Menu
Amazon DynamoDB
Developer Guide (API Version 2012-08-10)

Working with Scans

A Scan operation reads every item in a table or a secondary index. By default, a Scan operation returns all of the data attributes for every item in the table or index. You can use the ProjectionExpression parameter so that Scan only returns some of the attributes, rather than all of them.

Scan always returns a result set. If no matching items are found, the result set will be empty.

A single Scan request can retrieve a maximum of 1 MB of data; DynamoDB can optionally apply a filter expression to this data, narrowing the results before they are returned to the user.

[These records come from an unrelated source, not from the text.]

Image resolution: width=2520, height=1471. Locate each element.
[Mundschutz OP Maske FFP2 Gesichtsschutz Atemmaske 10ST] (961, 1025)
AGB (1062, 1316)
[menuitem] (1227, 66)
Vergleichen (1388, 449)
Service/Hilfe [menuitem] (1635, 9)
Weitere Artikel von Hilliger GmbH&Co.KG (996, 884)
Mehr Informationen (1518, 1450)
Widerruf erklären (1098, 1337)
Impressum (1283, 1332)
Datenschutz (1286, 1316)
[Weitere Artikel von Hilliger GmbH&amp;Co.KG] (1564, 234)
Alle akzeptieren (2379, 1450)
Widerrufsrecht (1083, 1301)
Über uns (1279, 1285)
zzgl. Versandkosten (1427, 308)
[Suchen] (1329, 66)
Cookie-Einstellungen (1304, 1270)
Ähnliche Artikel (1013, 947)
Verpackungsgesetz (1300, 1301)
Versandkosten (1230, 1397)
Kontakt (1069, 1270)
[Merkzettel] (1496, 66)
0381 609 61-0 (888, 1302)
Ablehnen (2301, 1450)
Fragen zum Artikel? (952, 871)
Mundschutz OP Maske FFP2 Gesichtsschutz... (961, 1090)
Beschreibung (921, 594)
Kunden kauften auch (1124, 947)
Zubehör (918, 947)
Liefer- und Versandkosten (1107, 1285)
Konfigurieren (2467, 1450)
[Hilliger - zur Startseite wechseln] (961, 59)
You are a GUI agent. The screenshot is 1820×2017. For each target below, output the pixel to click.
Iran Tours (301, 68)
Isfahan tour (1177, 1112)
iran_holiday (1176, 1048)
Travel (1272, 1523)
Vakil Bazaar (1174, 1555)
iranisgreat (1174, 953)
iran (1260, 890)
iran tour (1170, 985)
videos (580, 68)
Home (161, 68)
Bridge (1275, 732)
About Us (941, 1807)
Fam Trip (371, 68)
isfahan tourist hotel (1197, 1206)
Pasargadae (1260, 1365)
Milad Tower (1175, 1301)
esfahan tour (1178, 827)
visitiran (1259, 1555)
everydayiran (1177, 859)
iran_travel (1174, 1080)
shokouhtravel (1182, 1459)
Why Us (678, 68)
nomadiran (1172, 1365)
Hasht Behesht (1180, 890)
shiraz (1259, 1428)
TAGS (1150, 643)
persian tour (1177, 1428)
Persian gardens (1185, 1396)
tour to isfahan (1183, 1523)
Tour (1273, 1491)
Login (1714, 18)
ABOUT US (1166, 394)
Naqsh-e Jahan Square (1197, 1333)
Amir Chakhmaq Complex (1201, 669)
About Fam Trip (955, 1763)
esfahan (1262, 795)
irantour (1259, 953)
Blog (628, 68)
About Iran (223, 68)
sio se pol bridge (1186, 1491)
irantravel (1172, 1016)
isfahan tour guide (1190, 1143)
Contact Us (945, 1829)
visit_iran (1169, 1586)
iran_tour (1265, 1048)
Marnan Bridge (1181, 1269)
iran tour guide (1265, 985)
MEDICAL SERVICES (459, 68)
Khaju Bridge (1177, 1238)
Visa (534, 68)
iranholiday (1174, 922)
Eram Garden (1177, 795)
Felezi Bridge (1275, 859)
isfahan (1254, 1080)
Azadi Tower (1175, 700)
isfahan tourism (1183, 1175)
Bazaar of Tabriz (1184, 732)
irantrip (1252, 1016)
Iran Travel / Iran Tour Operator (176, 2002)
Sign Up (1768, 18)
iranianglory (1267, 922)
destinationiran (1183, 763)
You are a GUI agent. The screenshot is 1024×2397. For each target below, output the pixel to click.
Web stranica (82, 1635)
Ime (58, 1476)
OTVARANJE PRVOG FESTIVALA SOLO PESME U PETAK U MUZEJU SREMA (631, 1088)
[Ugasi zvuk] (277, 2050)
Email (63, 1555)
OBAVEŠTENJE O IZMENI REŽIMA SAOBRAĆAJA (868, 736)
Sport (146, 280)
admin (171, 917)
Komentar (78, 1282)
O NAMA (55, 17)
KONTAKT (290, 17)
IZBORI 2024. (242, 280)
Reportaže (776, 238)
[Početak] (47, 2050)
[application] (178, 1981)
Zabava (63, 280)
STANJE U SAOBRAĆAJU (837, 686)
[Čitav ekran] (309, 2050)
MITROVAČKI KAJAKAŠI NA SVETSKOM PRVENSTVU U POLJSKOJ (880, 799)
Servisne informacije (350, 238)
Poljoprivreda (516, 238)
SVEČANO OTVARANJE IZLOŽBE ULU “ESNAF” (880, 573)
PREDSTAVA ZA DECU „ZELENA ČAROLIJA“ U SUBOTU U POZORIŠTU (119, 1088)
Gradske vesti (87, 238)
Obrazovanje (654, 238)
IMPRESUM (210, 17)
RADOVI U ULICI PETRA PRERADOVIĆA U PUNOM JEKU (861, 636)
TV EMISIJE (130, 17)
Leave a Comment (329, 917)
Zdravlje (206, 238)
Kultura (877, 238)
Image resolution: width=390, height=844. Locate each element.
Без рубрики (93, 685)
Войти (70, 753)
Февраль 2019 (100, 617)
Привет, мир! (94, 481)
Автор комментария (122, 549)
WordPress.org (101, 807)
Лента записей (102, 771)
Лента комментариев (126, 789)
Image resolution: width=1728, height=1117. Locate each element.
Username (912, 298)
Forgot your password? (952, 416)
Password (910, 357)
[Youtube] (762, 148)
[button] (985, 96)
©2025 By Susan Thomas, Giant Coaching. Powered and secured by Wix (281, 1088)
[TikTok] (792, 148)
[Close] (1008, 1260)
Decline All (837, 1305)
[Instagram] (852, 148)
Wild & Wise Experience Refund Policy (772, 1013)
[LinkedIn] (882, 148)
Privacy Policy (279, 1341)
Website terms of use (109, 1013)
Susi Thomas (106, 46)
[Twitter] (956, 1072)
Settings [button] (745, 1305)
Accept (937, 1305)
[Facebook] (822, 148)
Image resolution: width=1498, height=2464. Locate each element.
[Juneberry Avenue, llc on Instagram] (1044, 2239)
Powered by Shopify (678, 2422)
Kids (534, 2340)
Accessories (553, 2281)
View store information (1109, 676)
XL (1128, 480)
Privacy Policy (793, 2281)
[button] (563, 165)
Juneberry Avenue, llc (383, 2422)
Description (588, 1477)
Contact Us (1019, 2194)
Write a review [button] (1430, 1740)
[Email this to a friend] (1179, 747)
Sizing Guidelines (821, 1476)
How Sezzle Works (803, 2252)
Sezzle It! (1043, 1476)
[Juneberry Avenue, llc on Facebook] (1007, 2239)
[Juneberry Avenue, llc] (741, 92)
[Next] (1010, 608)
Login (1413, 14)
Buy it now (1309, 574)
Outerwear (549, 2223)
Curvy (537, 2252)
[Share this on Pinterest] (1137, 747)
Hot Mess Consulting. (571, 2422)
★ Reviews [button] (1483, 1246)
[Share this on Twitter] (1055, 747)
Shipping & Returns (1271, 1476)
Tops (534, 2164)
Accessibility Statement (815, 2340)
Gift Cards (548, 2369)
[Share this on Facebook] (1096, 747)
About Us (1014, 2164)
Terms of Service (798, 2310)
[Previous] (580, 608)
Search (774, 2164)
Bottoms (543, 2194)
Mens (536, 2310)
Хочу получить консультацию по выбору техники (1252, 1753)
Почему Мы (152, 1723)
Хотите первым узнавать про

Filter Expressions for Scan

If you need to further refine the Scan results, you can optionally provide a filter expression. A filter expression determines which items within the Scan results should be returned to you. All of the other results are discarded.

A filter expression is applied after a Scan finishes, but before the results are returned. Therefore, a Scan will consume the same amount of read capacity, regardless of whether a filter expression is present.

A Scan operation can retrieve a maximum of 1 MB of data. This limit applies before the filter expression is evaluated.

With Scan, you can specify any attributes in a filter expression—including partition key and sort key attributes.

The syntax for a filter expression is identical to that of a condition expression. Filter expressions can use the same comparators, functions, and logical operators as a condition expression. For more information, Condition Expressions.

Example

The following AWS CLI example scans the Thread table and returns only the items that were last posted to by a particular user.

Copy
aws dynamodb scan \ --table-name Thread \ --filter-expression "LastPostedBy = :name" \ --expression-attribute-values '{":name":{"S":"User A"}}'

Limiting the Number of Items in the Result Set

The Scan operation allows you to limit the number of items that it returns in the result. To do this, set the Limit parameter to the maximum number of items that you want.

For example, suppose you Scan a table, with a Limit value of 6, and without a filter expression. The Scan result will contain the first six items from the table that match the key condition expression from the request.

Now suppose you add a filter expression to the Scan. In this case, DynamoDB will apply the filter expression to the six items that were returned, discarding those that do not match. The final Scan result will contain 6 items or fewer, depending on the number of items that were filtered.

Paginating the Results

DynamoDB paginates the results from Scan operations. With pagination, the Scan results are divided into "pages" of data that are 1 MB in size (or less). An application can process the first page of results, then the second page, and so on.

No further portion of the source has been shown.